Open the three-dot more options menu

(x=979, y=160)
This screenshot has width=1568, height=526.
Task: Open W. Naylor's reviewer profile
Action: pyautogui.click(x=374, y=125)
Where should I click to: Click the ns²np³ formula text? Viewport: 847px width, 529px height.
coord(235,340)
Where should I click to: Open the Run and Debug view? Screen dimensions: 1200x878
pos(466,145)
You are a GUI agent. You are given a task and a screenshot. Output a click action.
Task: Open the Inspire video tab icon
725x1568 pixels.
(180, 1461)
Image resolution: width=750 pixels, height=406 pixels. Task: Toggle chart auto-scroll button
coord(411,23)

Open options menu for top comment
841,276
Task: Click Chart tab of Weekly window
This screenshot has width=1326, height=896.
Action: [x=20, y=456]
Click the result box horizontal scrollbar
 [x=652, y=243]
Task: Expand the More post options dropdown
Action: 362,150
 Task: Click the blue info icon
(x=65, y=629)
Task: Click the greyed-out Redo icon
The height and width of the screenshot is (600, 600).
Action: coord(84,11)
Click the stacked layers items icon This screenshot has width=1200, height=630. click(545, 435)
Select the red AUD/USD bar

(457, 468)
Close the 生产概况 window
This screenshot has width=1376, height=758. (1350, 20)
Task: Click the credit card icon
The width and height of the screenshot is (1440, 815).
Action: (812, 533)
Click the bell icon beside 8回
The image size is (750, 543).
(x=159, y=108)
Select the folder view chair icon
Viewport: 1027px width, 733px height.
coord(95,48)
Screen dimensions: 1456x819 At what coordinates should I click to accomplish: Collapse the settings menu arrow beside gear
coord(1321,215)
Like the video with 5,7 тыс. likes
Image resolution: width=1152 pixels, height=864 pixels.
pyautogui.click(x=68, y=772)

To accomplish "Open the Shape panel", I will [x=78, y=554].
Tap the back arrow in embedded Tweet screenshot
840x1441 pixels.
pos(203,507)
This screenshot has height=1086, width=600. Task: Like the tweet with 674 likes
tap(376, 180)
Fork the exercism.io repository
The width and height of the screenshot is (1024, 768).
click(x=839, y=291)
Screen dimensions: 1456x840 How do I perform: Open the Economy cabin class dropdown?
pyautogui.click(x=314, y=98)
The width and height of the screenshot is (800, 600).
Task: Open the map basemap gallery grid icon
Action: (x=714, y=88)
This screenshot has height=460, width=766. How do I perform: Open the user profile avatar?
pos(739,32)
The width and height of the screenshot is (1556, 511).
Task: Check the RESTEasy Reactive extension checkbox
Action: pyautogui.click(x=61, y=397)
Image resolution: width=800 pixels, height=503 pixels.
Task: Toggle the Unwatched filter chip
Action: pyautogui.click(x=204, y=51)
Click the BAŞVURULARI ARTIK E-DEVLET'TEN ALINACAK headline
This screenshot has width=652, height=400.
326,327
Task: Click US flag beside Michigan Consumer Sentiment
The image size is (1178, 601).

## [Objective]
Rewrite the items above, putting "Display size" wherever "Screen dimensions" appears and leaving every other character unchanged.

## [Solution]
Open the three-dot more options menu

(x=979, y=160)
This screenshot has width=1568, height=526.
Task: Open W. Naylor's reviewer profile
Action: pyautogui.click(x=374, y=125)
Where should I click to: Click the ns²np³ formula text? Viewport: 847px width, 529px height.
coord(235,340)
Where should I click to: Open the Run and Debug view? Display size: 1200x878
pos(466,145)
You are a GUI agent. You are given a task and a screenshot. Output a click action.
Task: Open the Inspire video tab icon
725x1568 pixels.
(180, 1461)
Image resolution: width=750 pixels, height=406 pixels. Task: Toggle chart auto-scroll button
coord(411,23)

Open options menu for top comment
841,276
Task: Click Chart tab of Weekly window
This screenshot has width=1326, height=896.
Action: [x=20, y=456]
Click the result box horizontal scrollbar
 [x=652, y=243]
Task: Expand the More post options dropdown
Action: 362,150
 Task: Click the blue info icon
(x=65, y=629)
Task: Click the greyed-out Redo icon
The height and width of the screenshot is (600, 600).
Action: coord(84,11)
Click the stacked layers items icon This screenshot has width=1200, height=630. click(545, 435)
Select the red AUD/USD bar

(457, 468)
Close the 生产概况 window
This screenshot has width=1376, height=758. (1350, 20)
Task: Click the credit card icon
The width and height of the screenshot is (1440, 815).
Action: (812, 533)
Click the bell icon beside 8回
The image size is (750, 543).
(x=159, y=108)
Select the folder view chair icon
Viewport: 1027px width, 733px height.
coord(95,48)
Display size: 1456x819 At what coordinates should I click to accomplish: Collapse the settings menu arrow beside gear
coord(1321,215)
Like the video with 5,7 тыс. likes
Image resolution: width=1152 pixels, height=864 pixels.
pyautogui.click(x=68, y=772)

To accomplish "Open the Shape panel", I will [x=78, y=554].
Tap the back arrow in embedded Tweet screenshot
840x1441 pixels.
pos(203,507)
This screenshot has height=1086, width=600. Task: Like the tweet with 674 likes
tap(376, 180)
Fork the exercism.io repository
The width and height of the screenshot is (1024, 768).
click(x=839, y=291)
Display size: 1456x840 How do I perform: Open the Economy cabin class dropdown?
pyautogui.click(x=314, y=98)
The width and height of the screenshot is (800, 600).
Task: Open the map basemap gallery grid icon
Action: (x=714, y=88)
This screenshot has height=460, width=766. How do I perform: Open the user profile avatar?
pos(739,32)
The width and height of the screenshot is (1556, 511).
Task: Check the RESTEasy Reactive extension checkbox
Action: pyautogui.click(x=61, y=397)
Image resolution: width=800 pixels, height=503 pixels.
Task: Toggle the Unwatched filter chip
Action: pyautogui.click(x=204, y=51)
Click the BAŞVURULARI ARTIK E-DEVLET'TEN ALINACAK headline
This screenshot has width=652, height=400.
326,327
Task: Click US flag beside Michigan Consumer Sentiment
The image size is (1178, 601).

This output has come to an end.